Koronawirus w Polsce. Lech Wałęsa tłumaczy się ze zdjęcia bez maseczki
Były prezydent został skrytykowany za swoje zachowanie. Wszystko przez to, że umieścił w sieci zdjęcie, na którym jest bez maseczki. Wałęsa tłumaczy, że stosuje się do zaleceń rządu, a przyłbicę zdjął jedynie na potrzeby fotografii.
Lech Wałęsa zamieścił w mediach społecznościowych zdjęcie. Widać na nim, jak pozuje do fotografii razem z kilkoma osobami i księdzem. Były prezydent, podobnie jak inne osoby uwiecznione na zdjęciu, nie ma zasłoniętych ust i nosa. Trzyma jednak w ręce przyłbicę.
Koronawirus. Polska. Kłopotliwe zdjęcie Lecha Wałęsy
Taką postawę szybko skrytykowali internauci, którzy zarzucili byłemu politykowi nieodpowiedzialność. Uważają, że były prezydent powinien świecić przykładem. Po kilku godzinach zareagował sam Wałęsa, który wyjaśnił swoje zachowanie i podał więcej szczegółów dotyczących fotografii.

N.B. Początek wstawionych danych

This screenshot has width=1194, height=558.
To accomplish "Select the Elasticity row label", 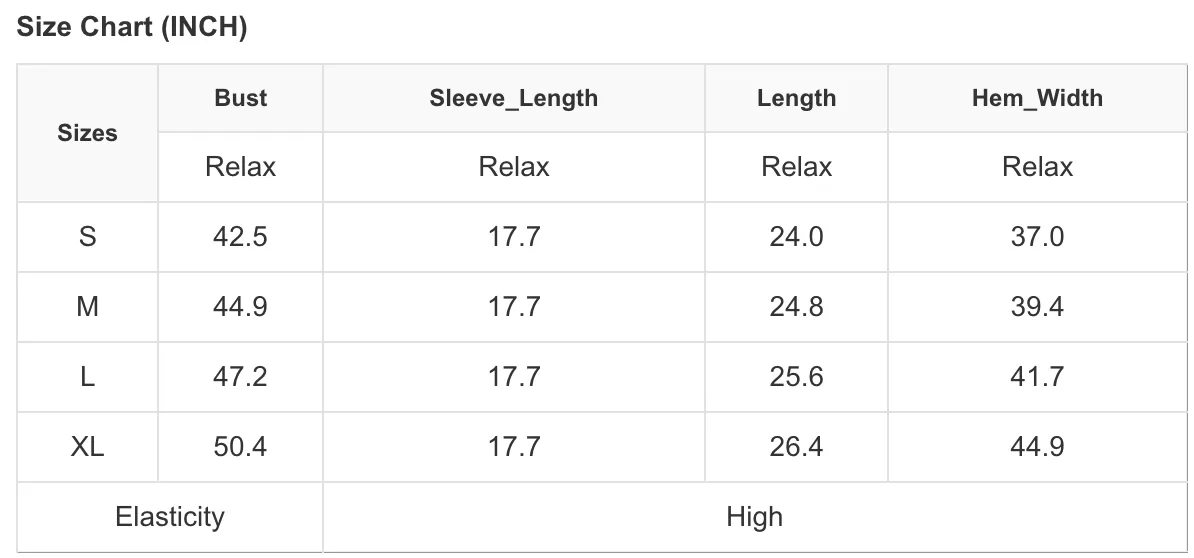I will (170, 517).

Zdjęcie zostało zrobione po "szczęśliwym powrocie" byłego polityka z Niemiec. Wałęsa uczestniczył w Gdańsku w mszy świętej. Widoczny na fotografii duchowny to proboszcz jego parafii. Były prezydent zapewnia, że stosuje się do zaleceń rządzących. Dodaje, że maseczki zostały zdjęte tylko na potrzeby zdjęcia.

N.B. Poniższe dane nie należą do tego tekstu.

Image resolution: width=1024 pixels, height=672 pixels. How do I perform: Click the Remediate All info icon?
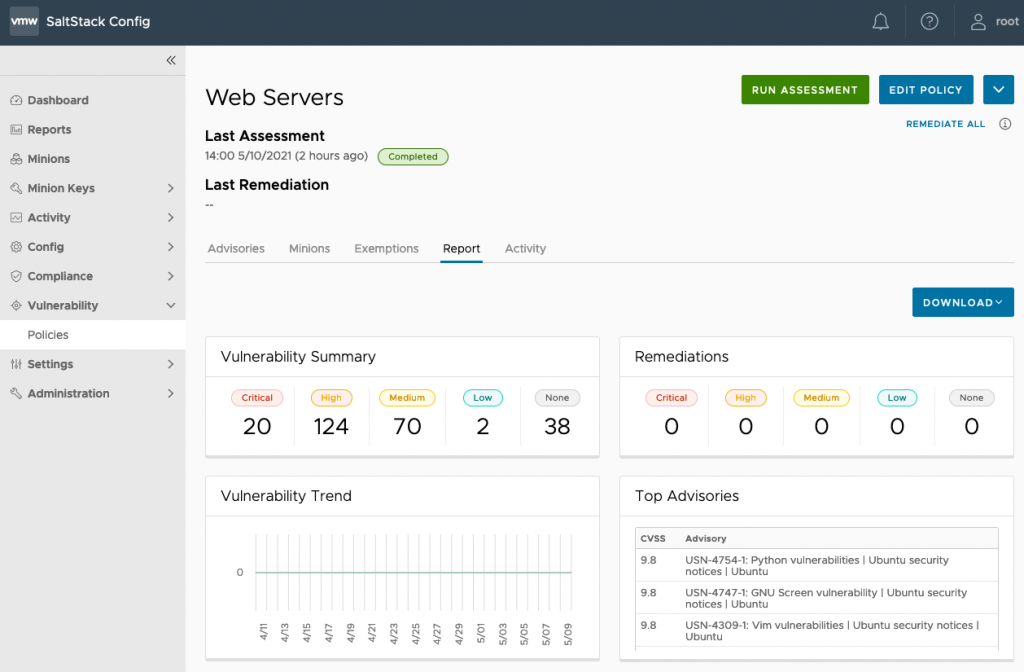1005,125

Żółta strefa w całej Polsce. Wracają obostrzenia
Od soboty w związku z nagłym wzrostem zakażeń koronawirusem w Polsce cały kraj znalazł się w strefie żółtej. Wyjątek stanowią jedynie te powiaty, które zostały umieszczone w strefie czerwonej. Wróciły pewne obostrzenia. Wśród nich jest m.in. obowiązek zasłaniania ust i nosa w przestrzeni publicznej.
Przeczytaj również: Koronawirus w Polsce. Minister Zdrowia Adam Niedzielski. "Trzeba nacisnąć hamulec"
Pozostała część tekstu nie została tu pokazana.